Aucklander Tua says he is disappointed the contest - marketed as "New Zealand's Fight of the Century" - couldn't be held in his home town.
But he is happy with the venue chosen, playfully mocking the faux pas he once made during an appearance on a game show.
"Waikato - it's an O for Awesome place," he said.
"For me, it's connecting the dots. It's time for me to revisit where it all started as an amateur fighter. That's where I won my first New Zealand title as a lightweight."
Tua, 36, says he can still remember that tournament, held at the Te Rapa Racecourse when he was about 10 or 11, "just like yesterday".
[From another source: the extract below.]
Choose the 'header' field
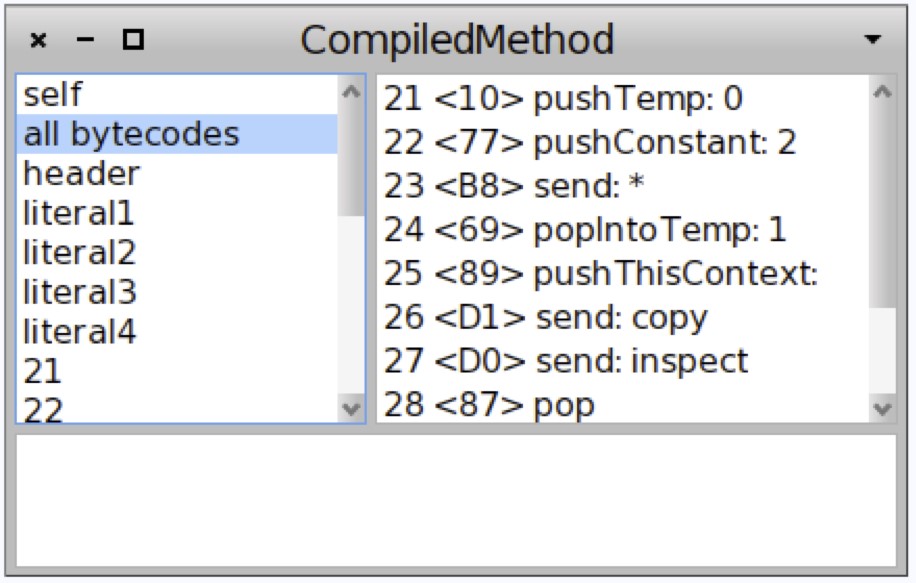 click(81, 174)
"I caught up with a couple of the friends that I fought with on the Manukau team down at the nationals," he said.
"We started talking about it, and today it's come to light that the fight will be in Hamilton. It was down at the racecourse and I'm sure I'm going to go down and visit that place."
While Tua was at the news conference to announce the venue, Cameron was absent.
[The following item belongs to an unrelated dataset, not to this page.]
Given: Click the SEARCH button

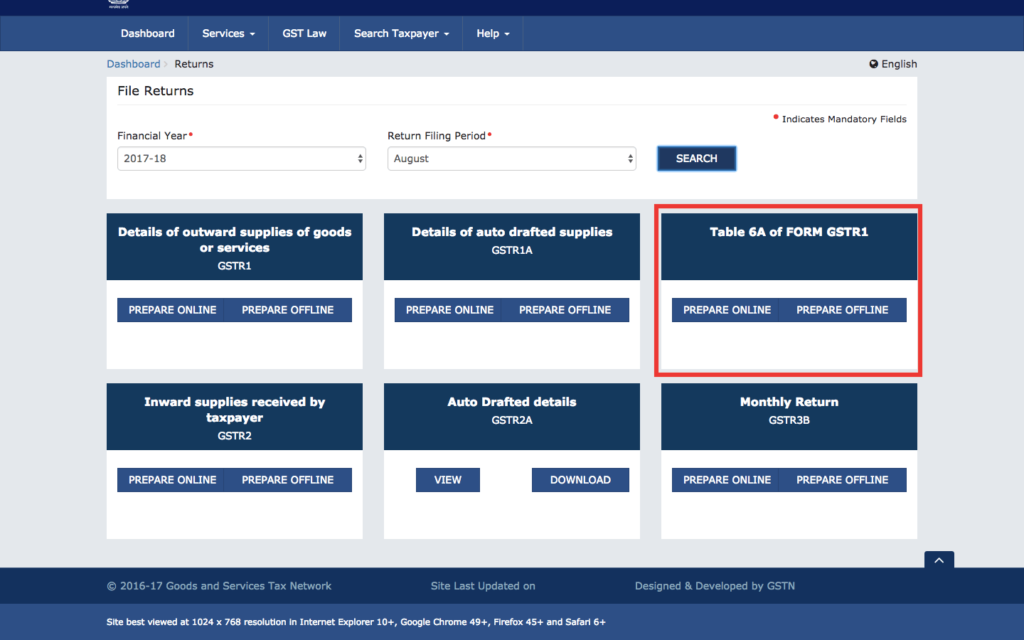Looking at the screenshot, I should pyautogui.click(x=696, y=158).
Cameron is in training for a "homecoming" bout in Gisborne next week against American Robert Davis.
Cameron's manager, Ken Reinsfield, said his camp's preference
would have been an indoor arena in Auckland.
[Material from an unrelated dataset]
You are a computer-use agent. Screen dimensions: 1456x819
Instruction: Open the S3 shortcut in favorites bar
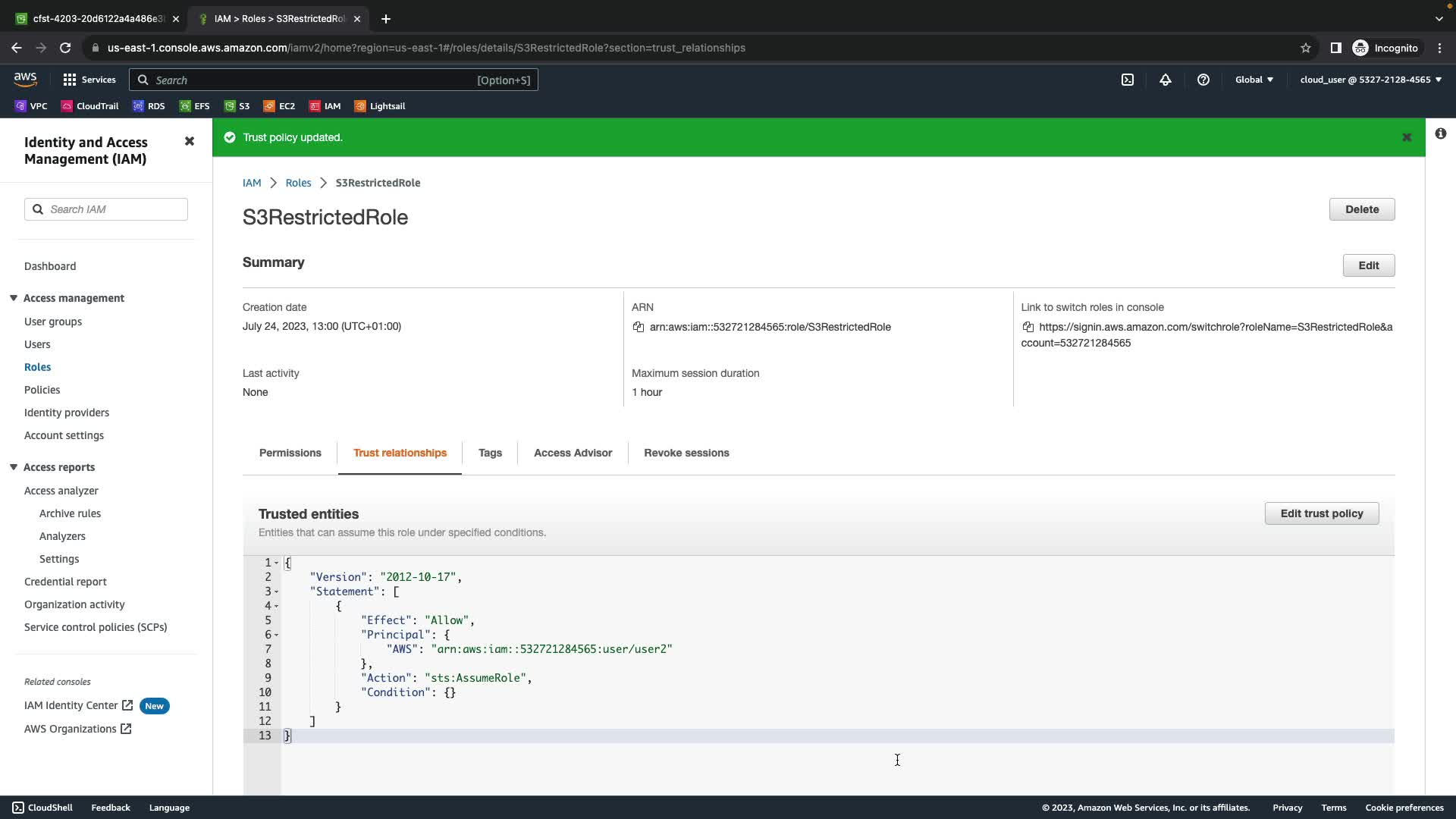point(237,106)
However, Cameron was prepared to meet Tua at whichever location the promoter, Duco Events, chose.
"Good on Hamilton for getting behind what will be an enormous fight," Reinsfield said.
"I'm sure Hamilton people will get out and support it."
Duco Events, the Tua-Cameron fight promoter, says it also looked at options in Auckland and Wellington.
All about respect
Director David Higgins says the decision to go for Hamilton was based on more than just the level of sponsorship offered, citing "respect" as a key reason.
"Above all, it was vital that the host city partner demonstrated respect for a landmark event that will focus the enthusiasm and the passion of the country," he says.
"On all counts, Hamilton emerged clearly as our first choice."
Higgins said Duco, and not Hamilton City Council, was the promoter.
That made the event different from the visit of David Beckham and the LA Galaxy soccer team in December, which left the Auckland Regional Council with a $1.79 million loss.